What you need to do
1) In the post on regulating NTP server load, which ratio would be a key factor for the geoDNS server's decision?
2) Quote the post on regulating NTP server load, copying everything from "Regulating the load of" down to "leave the pool.".

Extract
%%
Regulating the load of the NTP servers

There is a need for regulating the load an NTP server is receiving. And not relative to other NTP servers as it is today, but in terms of absolute values. An NTP server owner must be able to declare the maximum value of queries his/her server is ready to handle during a given time interval. This would guarantee that the infrastructure of the volunteer would not get overloaded, otherwise leading the volunteer to eventually leave the pool.

That would also require a regulatory loop implemented in the pool infrastructure. The required basic information for this feedback loop is the absolute load of the NTP servers, already discussed in details in this thread:

The ratio between the actual load and the declared maximum load of an NTP server would be a key factor for the geoDNS server to decide on the frequency the IP address of the given NTP server appearing in the DNS replies for a query of pool server.

I am proposing an action plan item: discuss the implementation details of the load feedback of an NTP server in the already quoted thread.
%%
Information shown
%%
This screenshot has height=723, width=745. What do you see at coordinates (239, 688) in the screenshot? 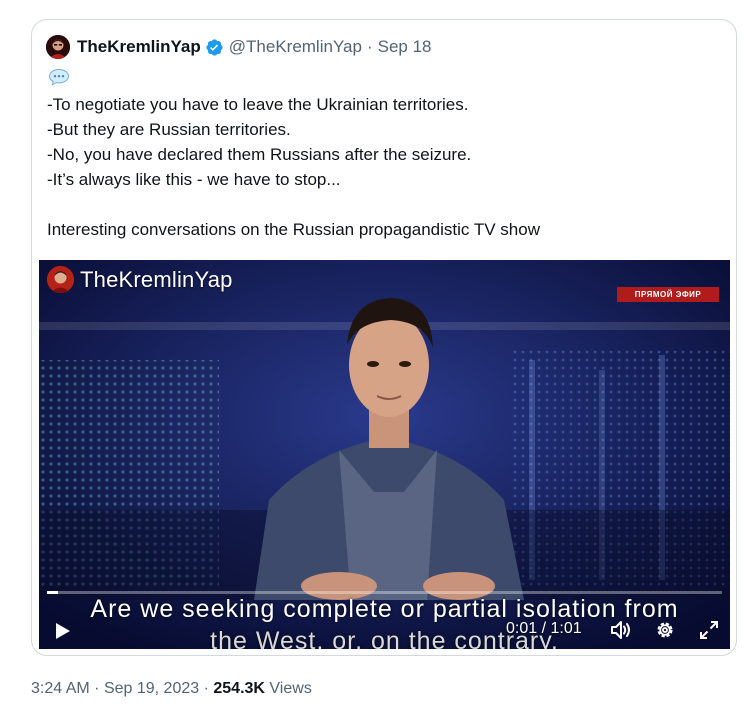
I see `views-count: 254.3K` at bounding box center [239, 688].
%%
%%
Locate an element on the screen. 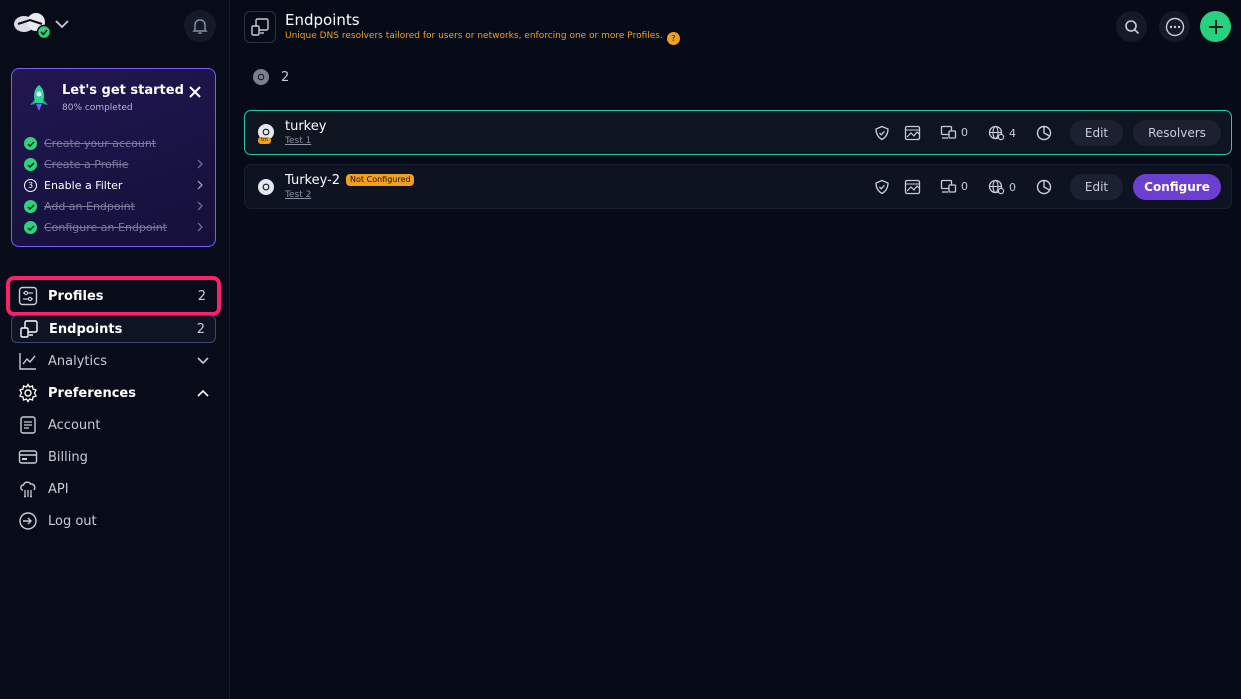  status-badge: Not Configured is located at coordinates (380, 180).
%%
Solutions to the problems
1) The ratio between the actual load and the declared maximum load of an NTP server.

2)
Regulating the load of the NTP servers

There is a need for regulating the load an NTP server is receiving. And not relative to other NTP servers as it is today, but in terms of absolute values. An NTP server owner must be able to declare the maximum value of queries his/her server is ready to handle during a given time interval. This would guarantee that the infrastructure of the volunteer would not get overloaded, otherwise leading the volunteer to eventually leave the pool.